━━ EXTRACTED ENTRIES ━━

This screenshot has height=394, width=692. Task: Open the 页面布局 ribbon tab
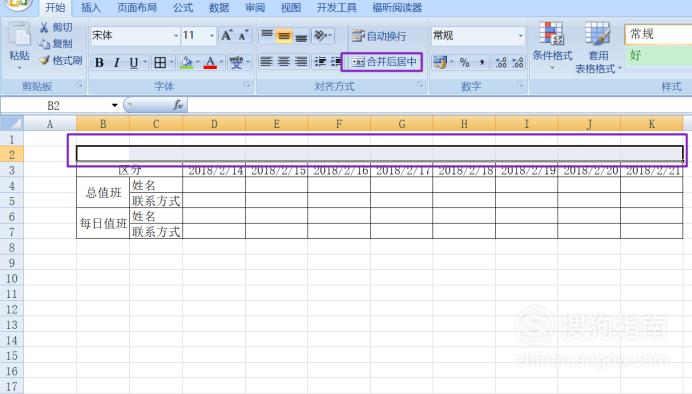137,8
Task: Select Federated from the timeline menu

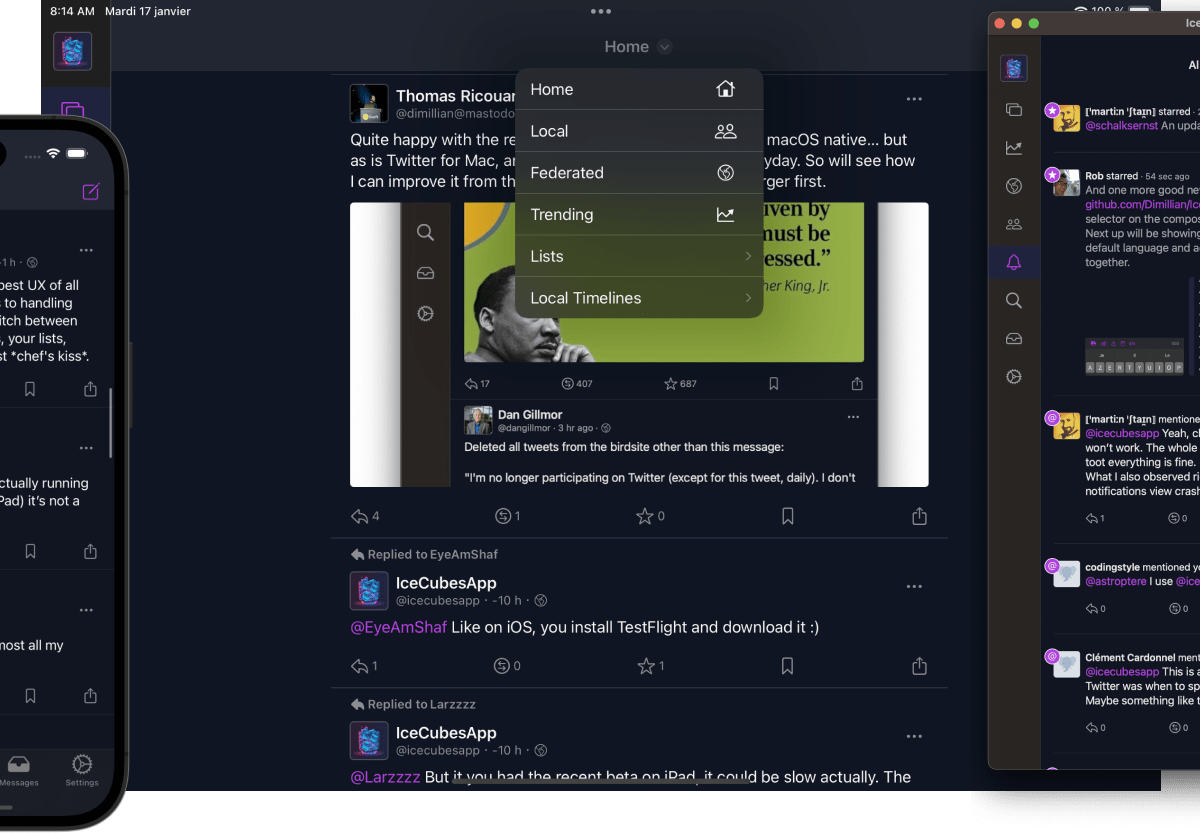Action: click(639, 173)
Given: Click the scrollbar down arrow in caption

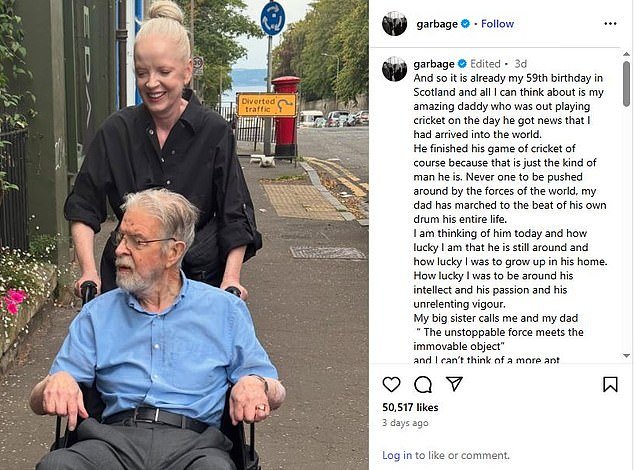Looking at the screenshot, I should pyautogui.click(x=626, y=356).
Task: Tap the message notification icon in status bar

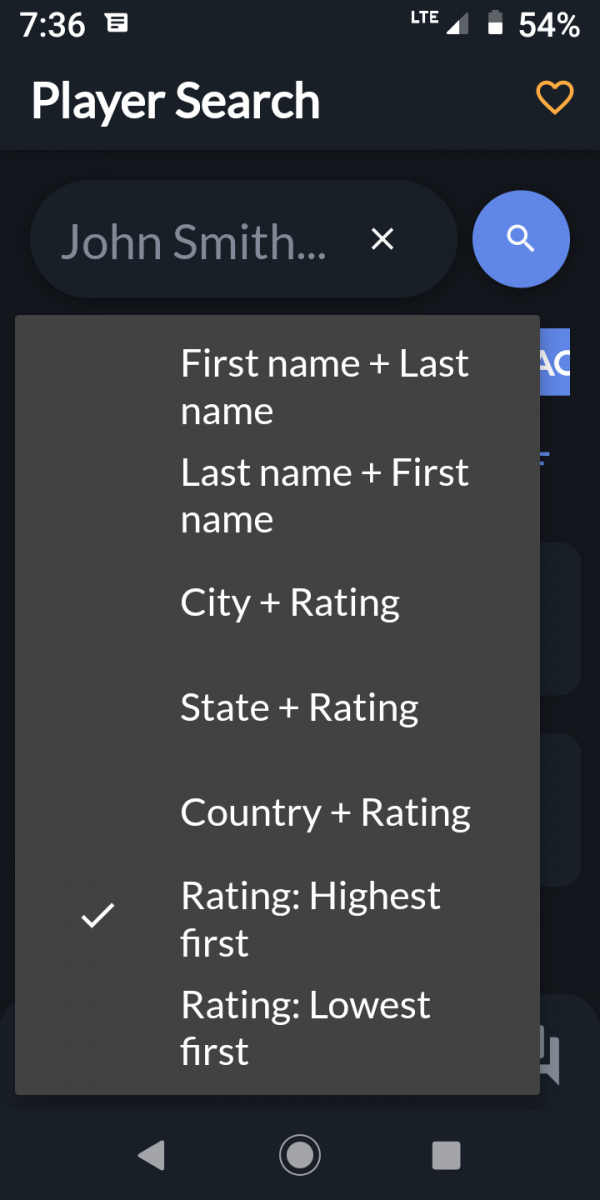Action: click(x=117, y=24)
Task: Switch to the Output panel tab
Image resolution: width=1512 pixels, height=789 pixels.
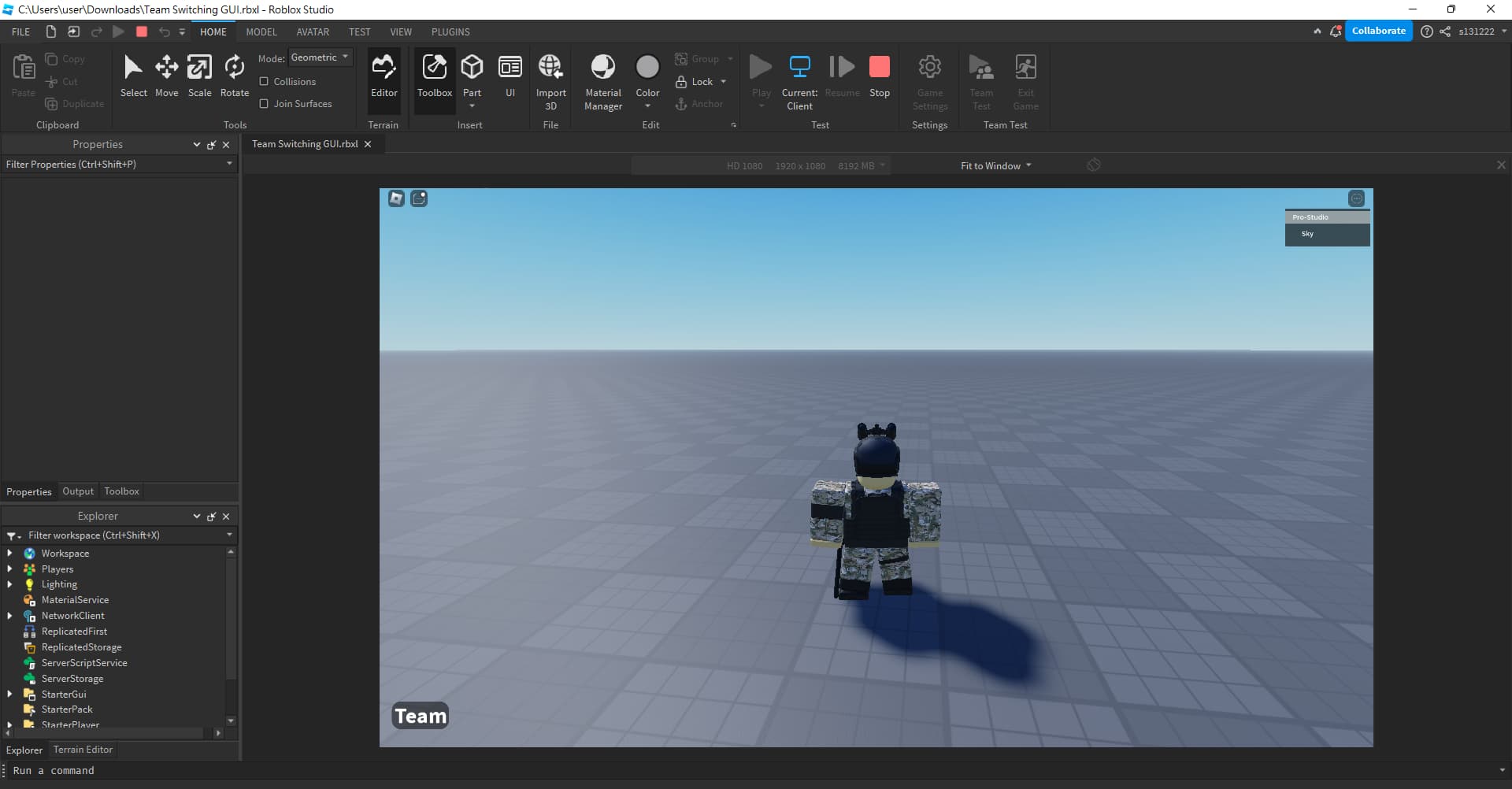Action: (x=78, y=491)
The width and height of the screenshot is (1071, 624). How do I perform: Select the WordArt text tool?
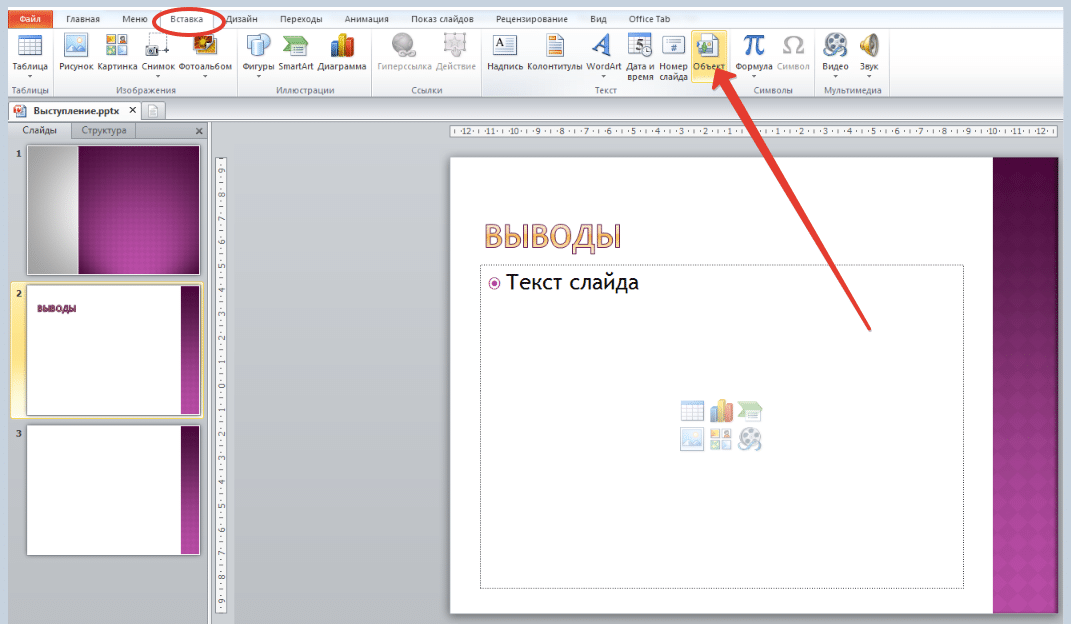[603, 46]
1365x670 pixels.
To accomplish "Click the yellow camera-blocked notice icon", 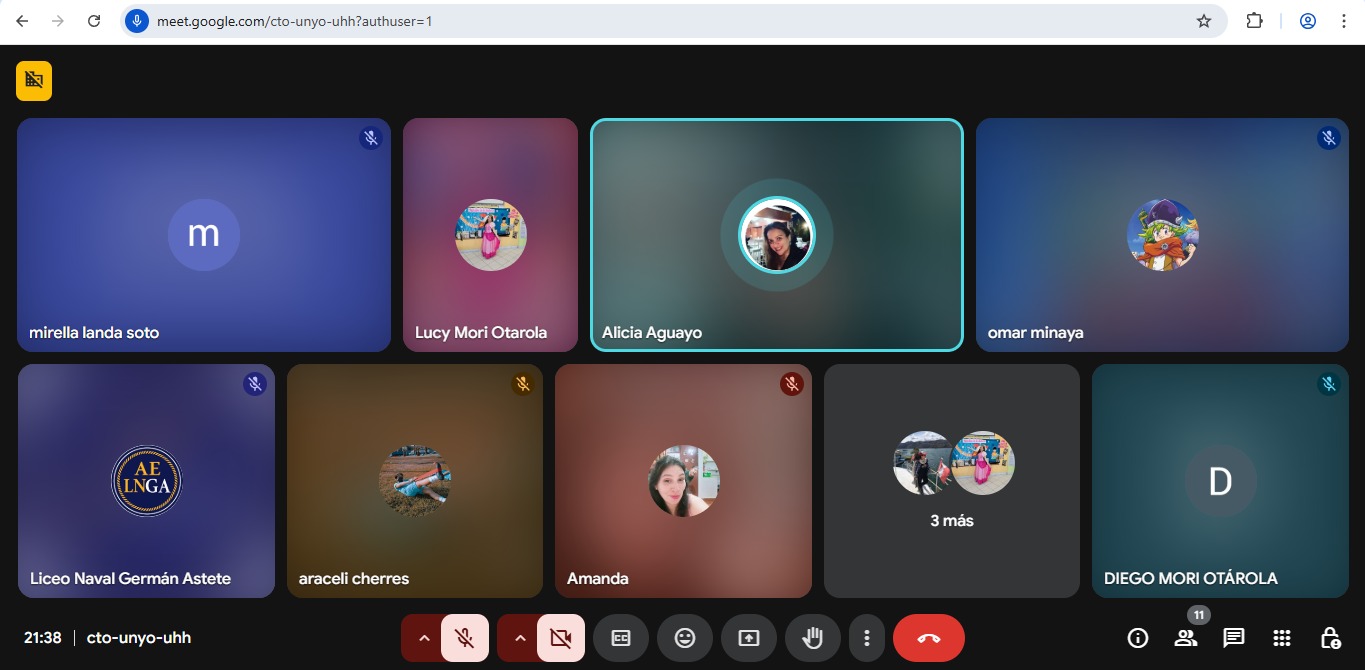I will [34, 81].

━━━

STATED EXERCISE: Reproduce the records verbatim, starting at the very beginning and ending with the line that contains "Looking at the". Omit the pictures.

EXERCISE OUTPUT:
This screenshot has height=394, width=692. Task: Open the 页面布局 ribbon tab
137,8
Task: Select Federated from the timeline menu

Action: click(639, 173)
Given: Click the scrollbar down arrow in caption

Looking at the screenshot, I should pyautogui.click(x=626, y=356).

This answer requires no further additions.